→ **Excerpt provided**
Attorney, Agent or Firm: Toupal; John E. Jarcho; Harold
G.
Claims
What is claimed is:
1. A coupling assembly comprising:
a first tubular member;
a rigid receiving tubular member defining an opening adapted to
receive said first tubular member, said receiving tubular member
having an inner portion defining an inner bore dimensioned to
receive one end of said first tubular member and an outer portion
defining an internal annular cavity intersecting said inner bore
and projecting radially outwardly therefrom, said annular cavity
comprising an annular tapered wall portion tapered radially
inwardly and projecting longitudinally toward said opening;
an annular sealing member disposed in said annular cavity and
dimensioned to be engaged between said first tubular member and
said receiving tubular member; and
a split lock ring formed from a length of spring material having a
substantially circular transverse cross-section and disposed in
said annular cavity between said annular sealing member and said
opening, said lock ring having an outer circumferential surface
portion adapted to engage said tapered wall portion and an inner
circumferential surface portion adapted to engage an external wall
portion of said first tubular member, said lock ring being adapted
to expand circumferentially into said annular cavity during
insertion of said first tubular member into said receiving tubular
member and to be compressed between said tapered wall portion and
said external wall portion in response to relative longitudinal
separating movement between said first tubular member and said
receiving tubular member, and said inner circumferential surface
portion defining circumferentially extending knife edge means for
penetrating said external wall portion so as to prevent
longitudinal movement of said first tubular member relative to said
receiving tubular member; and wherein said receiving tubular member
further defines an annular divider means projecting radially into
said cavity between said sealing member and said split lock ring,
and said tapered wall portion terminates with a radially inwardly
directed integrally formed rim defining a shoulder stop portion at
an outer end of said receiving tubular member, and said shoulder
stop portion is adapted to engage said lock ring in response to
said separating movement.
2. An assembly according to claim 1 wherein said knife edge means
is a circumferential edge formed by a circumferential groove in
said lock ring.
3. An assembly according to claim 2 wherein said groove defines one
wall terminated by said circumferential edge and oriented
transversely to said external wall portion.
4. An assembly according to claim 3 wherein said one wall is
substantially perpendicular to said external wall portion.
5. An assembly according to claim 4 wherein said groove further
defines another wall extending between said one wall and an outer
surface of said lock ring.
6. An assembly according to claim 5 wherein said another wall is
substantially perpendicular to said one wall.

→ **Exercise task**
Write out the patent claims again, beginning at "3. An assembly" and stopping after "said one wall.", and switch each "groove" to "channel".

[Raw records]
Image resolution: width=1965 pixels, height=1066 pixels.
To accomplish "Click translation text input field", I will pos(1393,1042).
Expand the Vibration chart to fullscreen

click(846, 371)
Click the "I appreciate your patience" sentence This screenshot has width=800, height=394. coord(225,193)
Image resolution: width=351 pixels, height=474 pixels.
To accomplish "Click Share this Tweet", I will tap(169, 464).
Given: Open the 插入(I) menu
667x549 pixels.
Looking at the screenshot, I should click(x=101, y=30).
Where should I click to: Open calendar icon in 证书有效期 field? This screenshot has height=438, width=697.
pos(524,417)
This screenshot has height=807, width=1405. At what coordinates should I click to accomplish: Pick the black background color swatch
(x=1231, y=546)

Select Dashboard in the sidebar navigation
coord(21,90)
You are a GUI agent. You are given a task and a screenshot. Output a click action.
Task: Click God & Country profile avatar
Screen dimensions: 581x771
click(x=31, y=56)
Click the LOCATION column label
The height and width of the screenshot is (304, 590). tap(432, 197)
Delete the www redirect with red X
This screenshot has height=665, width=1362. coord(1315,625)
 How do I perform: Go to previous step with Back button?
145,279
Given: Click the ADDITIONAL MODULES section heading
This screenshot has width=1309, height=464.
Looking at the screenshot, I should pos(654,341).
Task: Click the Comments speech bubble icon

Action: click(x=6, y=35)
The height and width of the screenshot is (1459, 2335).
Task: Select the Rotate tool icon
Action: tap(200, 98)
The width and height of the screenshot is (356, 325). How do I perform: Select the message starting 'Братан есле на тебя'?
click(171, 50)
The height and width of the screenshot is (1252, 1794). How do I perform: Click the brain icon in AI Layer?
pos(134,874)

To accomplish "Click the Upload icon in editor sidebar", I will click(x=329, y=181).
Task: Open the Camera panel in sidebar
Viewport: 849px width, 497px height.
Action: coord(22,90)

→ **Response for this exercise**
3. An assembly according to claim 2 wherein said channel defines one
wall terminated by said circumferential edge and oriented
transversely to said external wall portion.
4. An assembly according to claim 3 wherein said one wall is
substantially perpendicular to said external wall portion.
5. An assembly according to claim 4 wherein said channel further
defines another wall extending between said one wall and an outer
surface of said lock ring.
6. An assembly according to claim 5 wherein said another wall is
substantially perpendicular to said one wall.